Op enkele plaatsen wijkt de archeologische waarde- en verwachtingenkaart in het Beleidsplan Archeologie af van de Provinciale Cultuurhistorische waardekaart. Op de nieuwe gemeentelijke archeologische waarde- en verwachtingskaart is onderscheid gemaakt tussen 4 archeologische verwachtingswaarden, namelijk:

  • Waarde - Archeologie - 1 voor enkele percelen met een zeer hoge archeologische waarde (archeologisch (voor)onderzoek altijd noodzakelijk);
  • Waarde - Archeologie - 2 voor de vesting, welke een zeer hoge archeologische verwachtingswaarde heeft (archeologisch (voor)onderzoek noodzakelijk voor bouwwerken met een oppervlak van 30 m² en dieper dan 30 cm);
  • Waarde - Archeologie - 3 voor de AMK-terreinen en dijken, welke een hoge archeologische verwachtingswaarde hebben (archeologisch (voor)onderzoek noodzakelijk voor bouwwerken met een oppervlak van 100 m² en dieper dan 30 cm);
  • Waarde - Archeologie - 4 voor de agrarische gronden met een redelijke hoge verwachtingswaarde (archeologisch (voor)onderzoek noodzakelijk voor bouwwerken met een oppervlak van 250 m² en dieper dan 50 cm).

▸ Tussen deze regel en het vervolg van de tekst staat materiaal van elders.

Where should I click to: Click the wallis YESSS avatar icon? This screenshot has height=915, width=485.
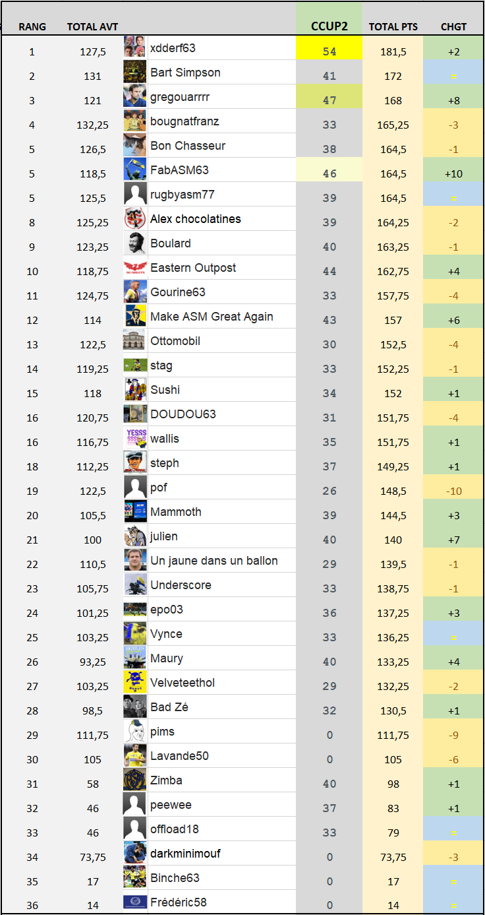135,439
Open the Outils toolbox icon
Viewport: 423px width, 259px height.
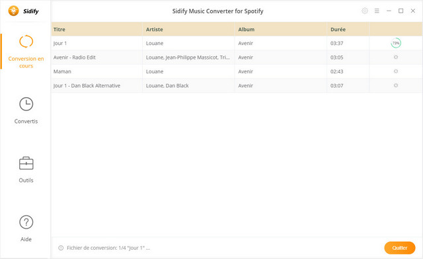pos(26,163)
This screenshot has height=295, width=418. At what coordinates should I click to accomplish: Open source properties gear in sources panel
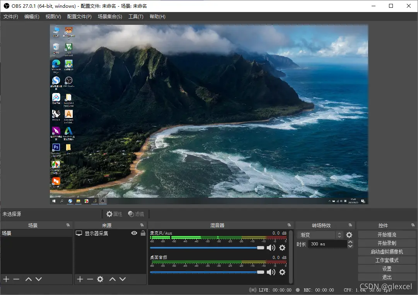coord(100,279)
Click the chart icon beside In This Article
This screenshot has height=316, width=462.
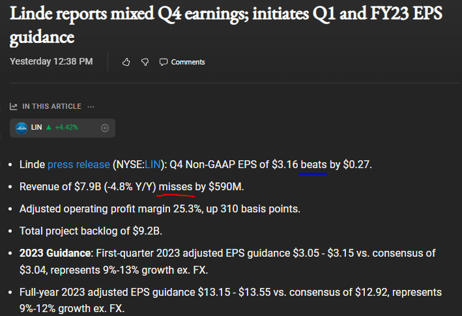[13, 106]
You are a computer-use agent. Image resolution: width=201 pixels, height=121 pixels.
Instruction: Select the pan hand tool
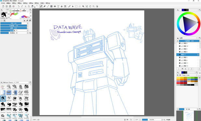point(90,6)
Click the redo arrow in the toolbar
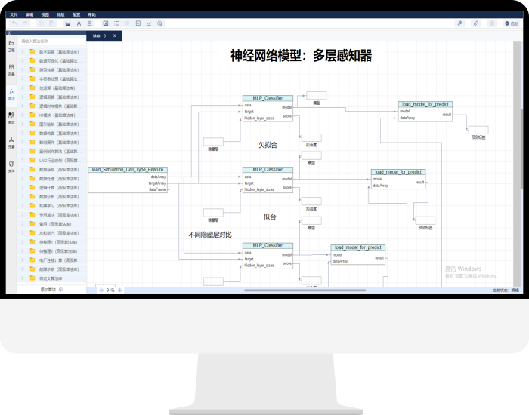The height and width of the screenshot is (415, 529). [x=26, y=23]
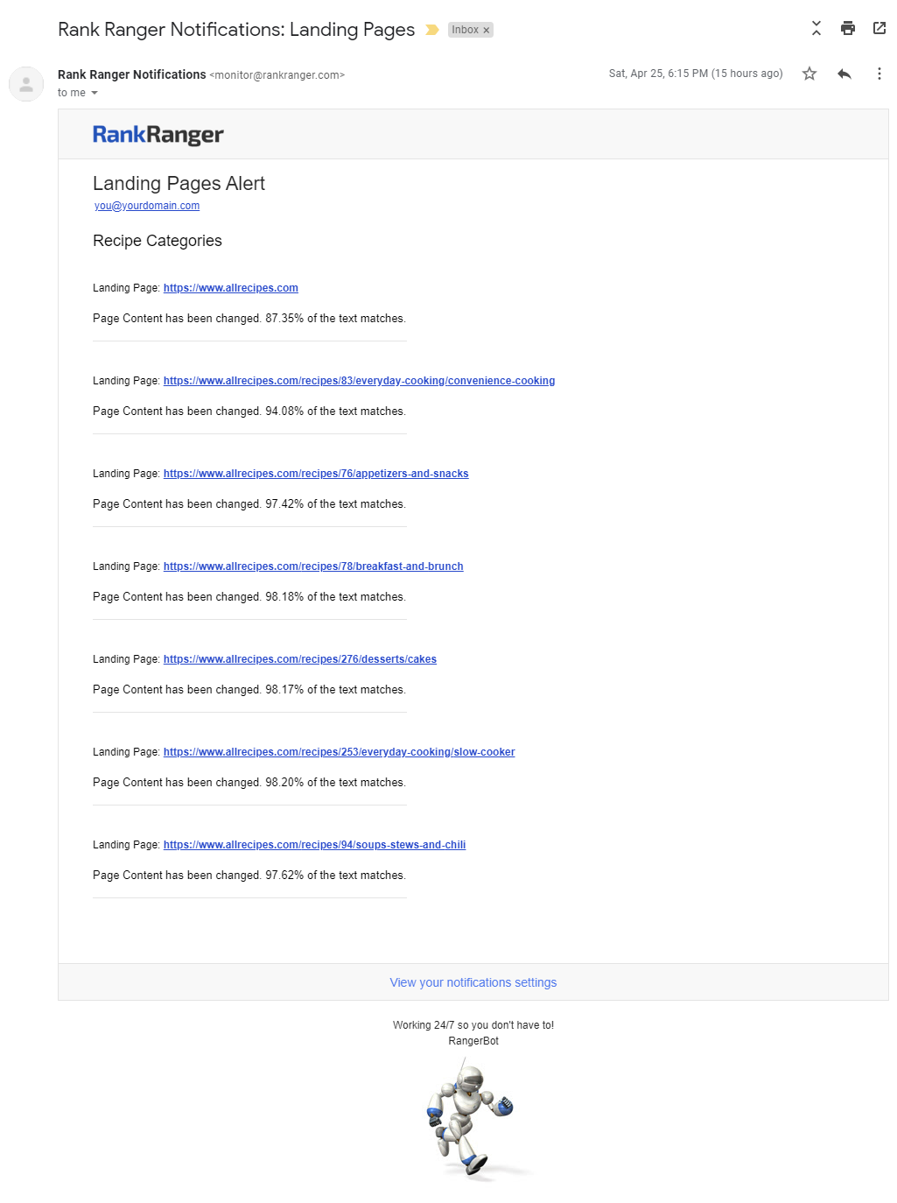Star this Rank Ranger email
This screenshot has width=897, height=1203.
[x=809, y=74]
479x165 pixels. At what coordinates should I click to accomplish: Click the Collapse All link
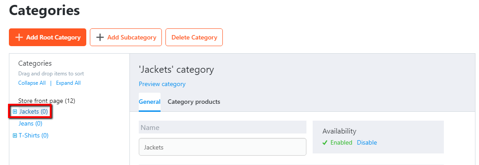tap(32, 83)
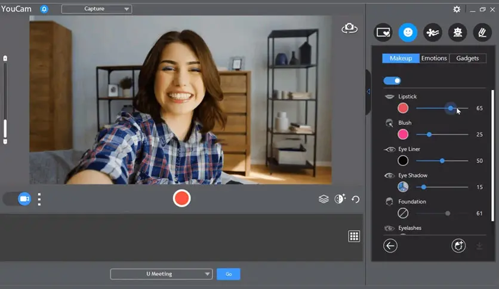
Task: Open the grid view icon
Action: (x=354, y=236)
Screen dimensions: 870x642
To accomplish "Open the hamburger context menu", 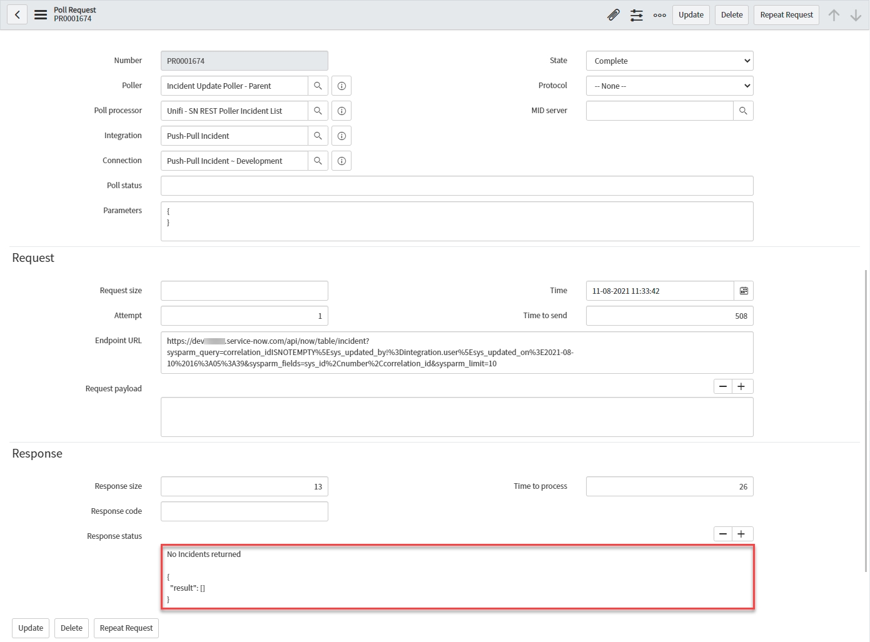I will (x=41, y=14).
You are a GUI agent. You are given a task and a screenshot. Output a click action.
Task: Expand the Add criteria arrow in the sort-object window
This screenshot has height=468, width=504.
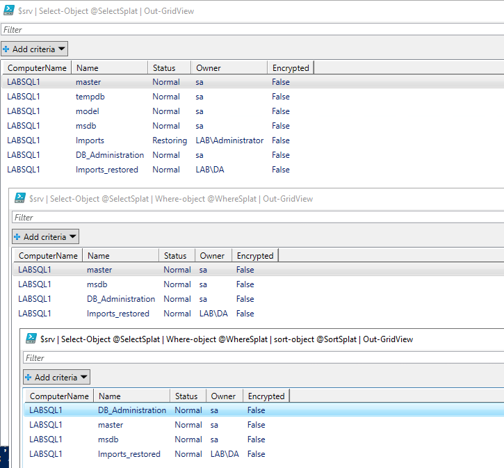pos(83,378)
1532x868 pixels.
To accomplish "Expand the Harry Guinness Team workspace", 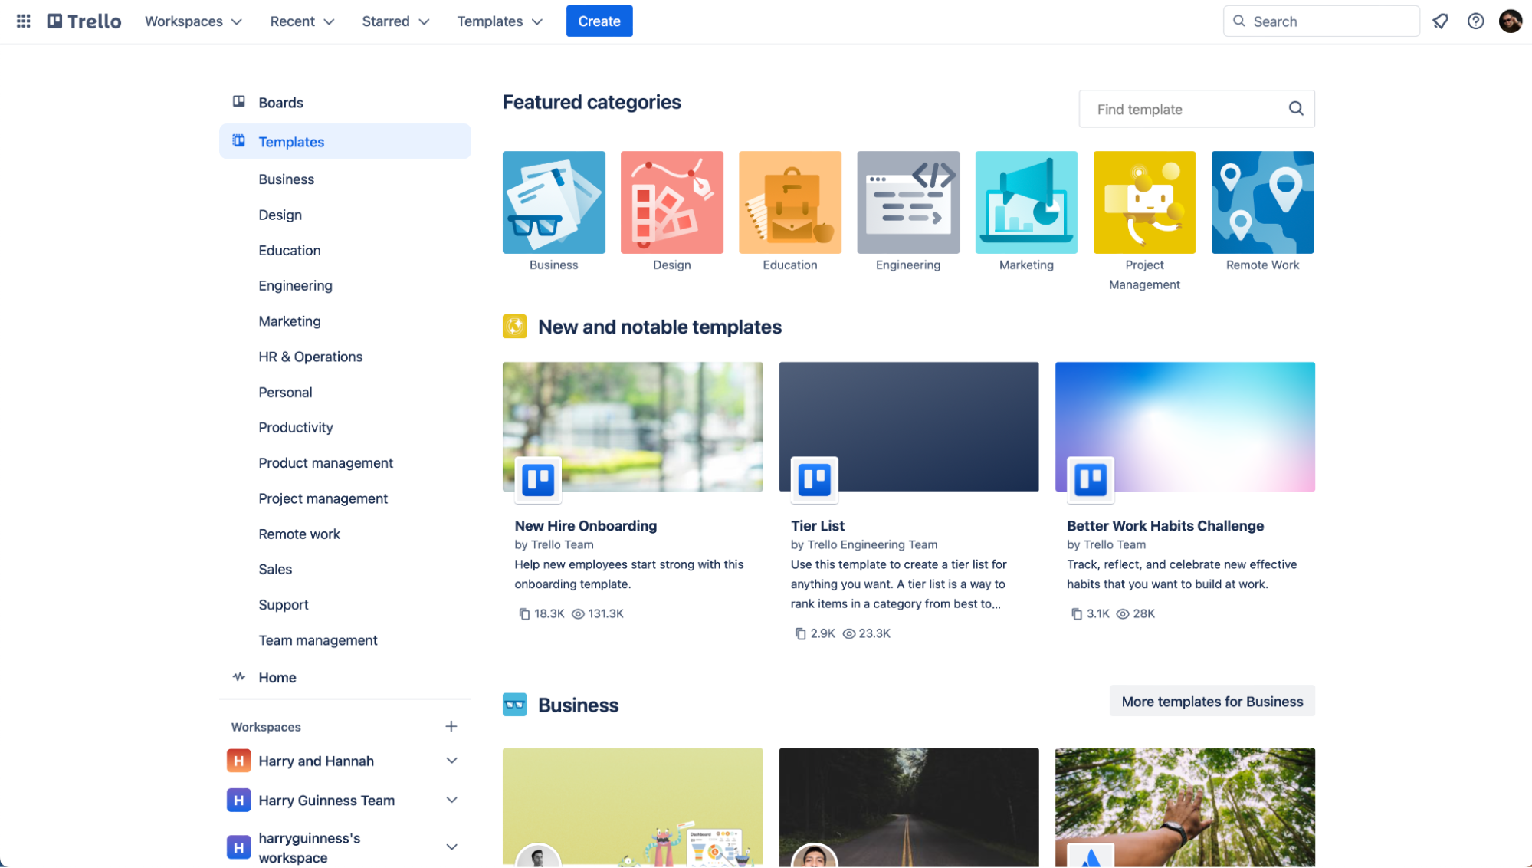I will 451,800.
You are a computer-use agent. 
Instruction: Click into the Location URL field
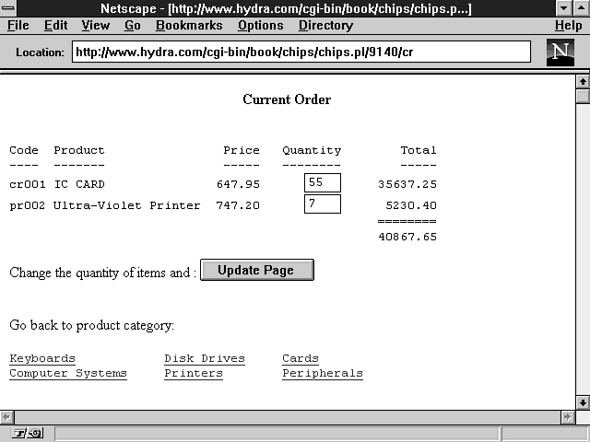point(301,52)
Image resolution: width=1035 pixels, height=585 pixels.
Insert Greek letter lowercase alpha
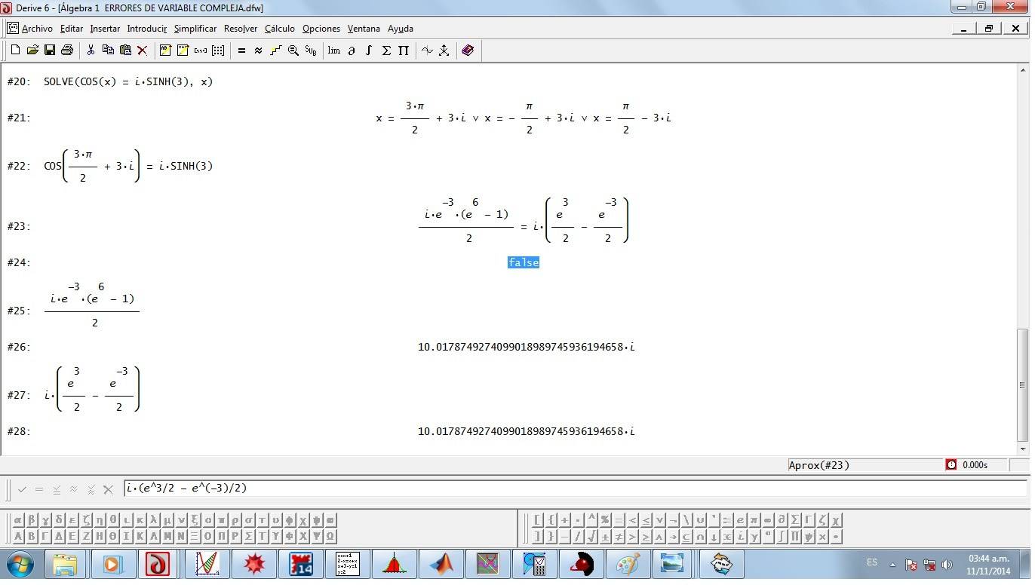(19, 520)
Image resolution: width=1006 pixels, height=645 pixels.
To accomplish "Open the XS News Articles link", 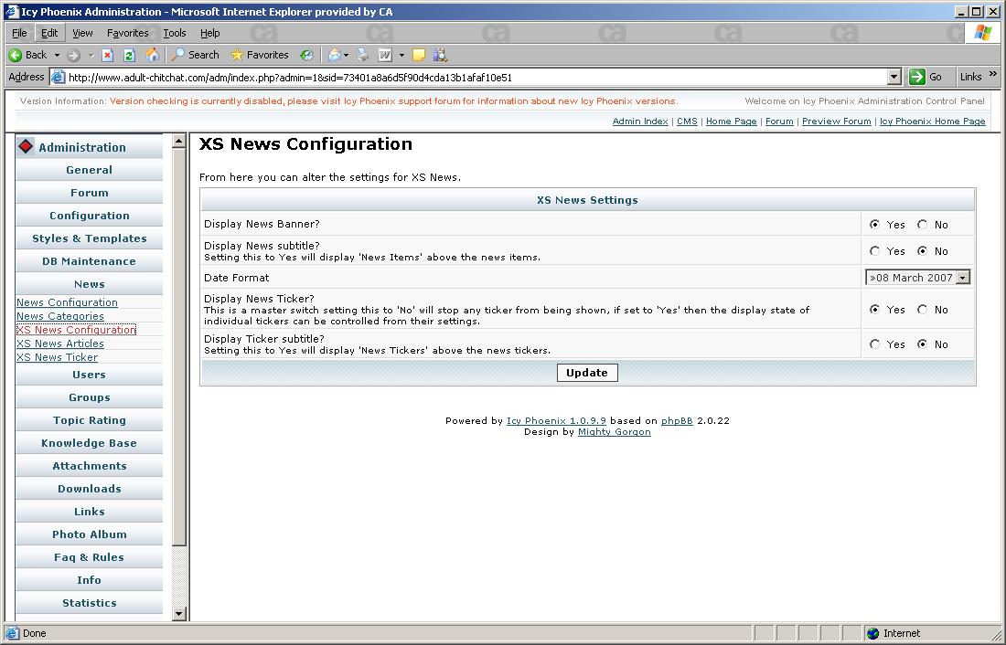I will pos(60,344).
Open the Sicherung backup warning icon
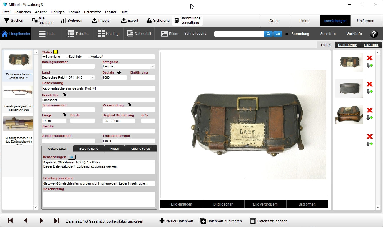The image size is (383, 227). pyautogui.click(x=149, y=21)
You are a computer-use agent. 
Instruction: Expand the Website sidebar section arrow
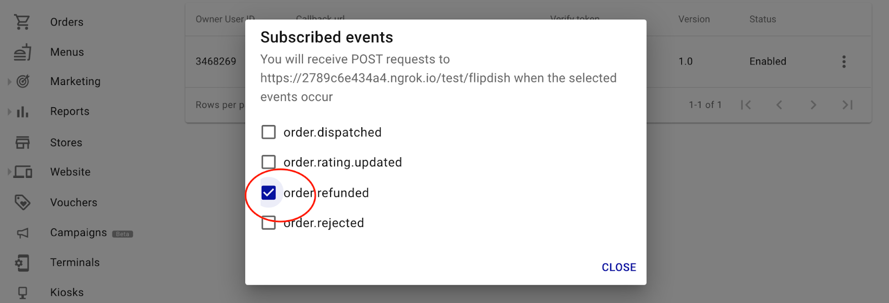[x=9, y=172]
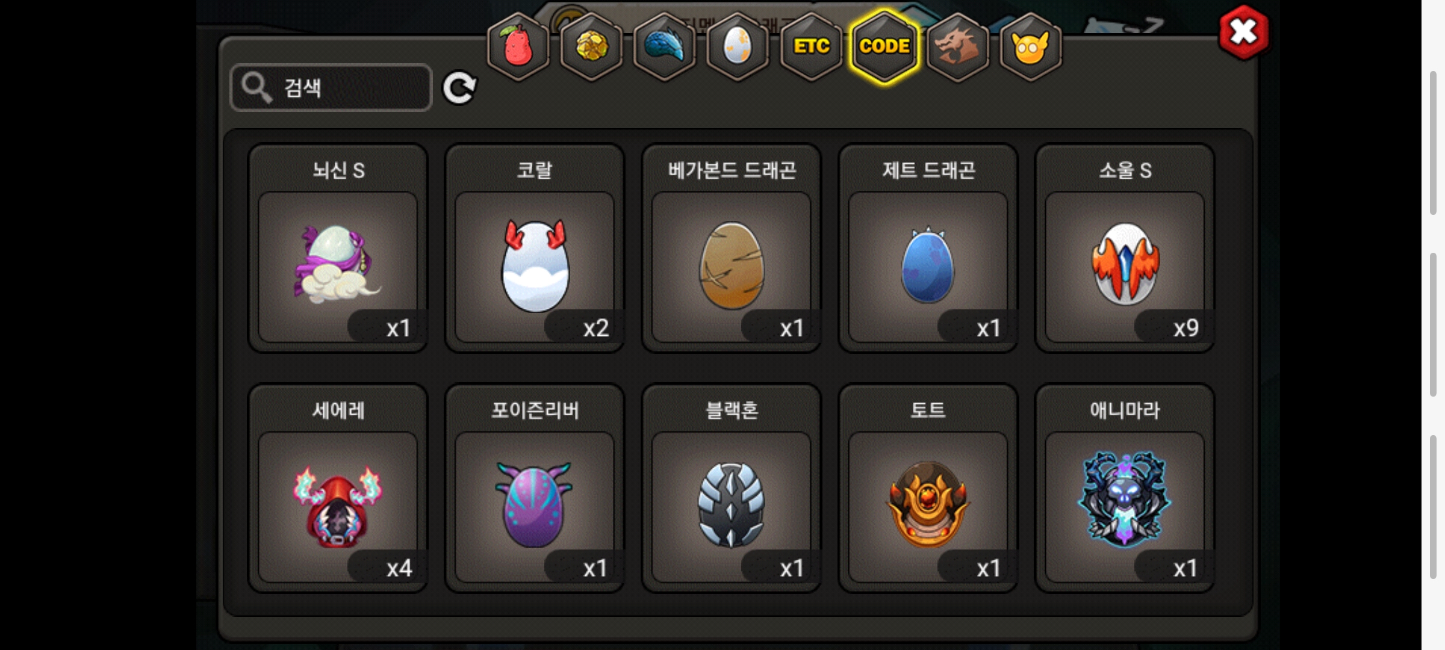Select the CODE tab
Image resolution: width=1445 pixels, height=650 pixels.
[884, 46]
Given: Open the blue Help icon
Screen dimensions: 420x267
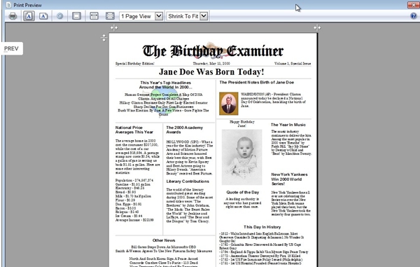Looking at the screenshot, I should coord(414,16).
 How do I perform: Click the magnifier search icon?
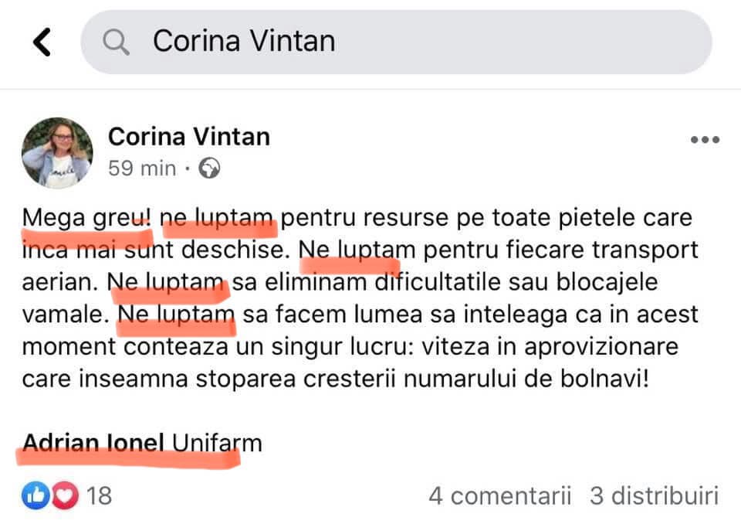coord(117,42)

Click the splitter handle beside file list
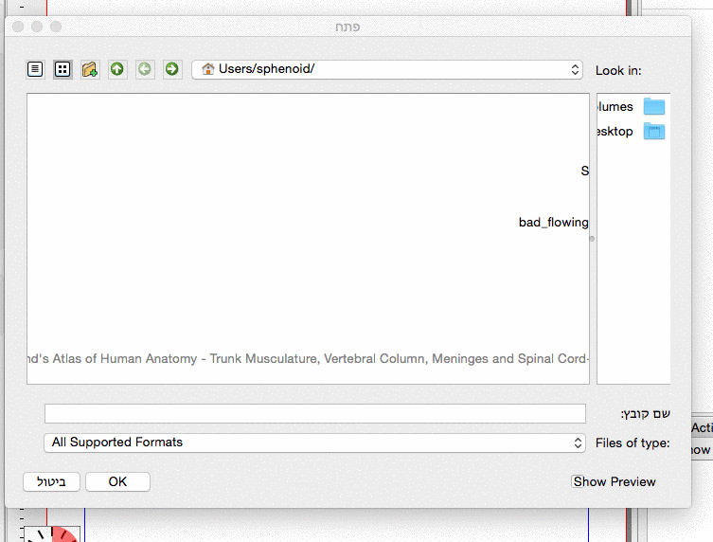[x=592, y=239]
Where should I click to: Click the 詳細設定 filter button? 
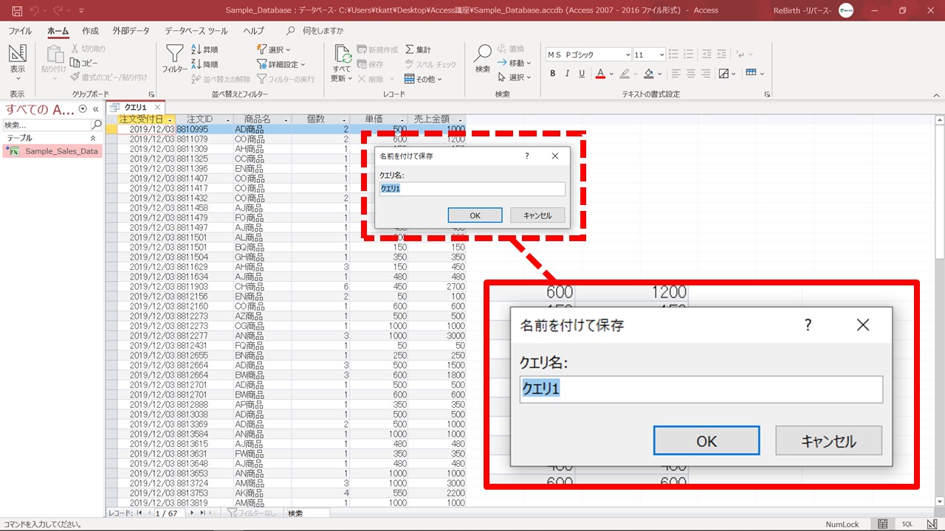tap(281, 64)
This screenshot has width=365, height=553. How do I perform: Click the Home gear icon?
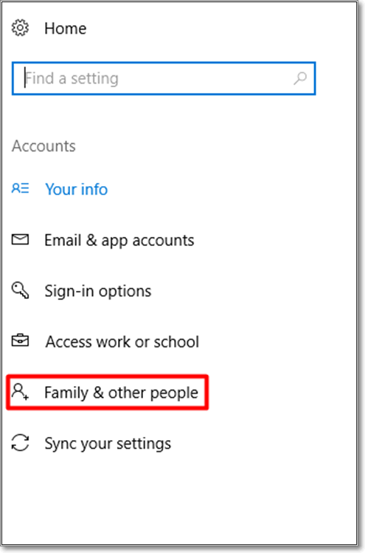click(20, 28)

Hiermee wordt aangegeven welke delen van het grondgebied van de gemeente Brielle een archeologische waarde of een archeologische verwachting kennen. Bij archeologische dubbelbestemmingen in bestemmingsplannen, welke opgesteld worden sinds de vaststelling van het nieuwe beleid, wordt deze naamgeving gehanteerd voor de archeologisch waardevolle gebieden. De planregels bij deze dubbelbestemmingen geven aan voor welke soorten bodemingrepen archeologisch (voor)onderzoek verplicht is.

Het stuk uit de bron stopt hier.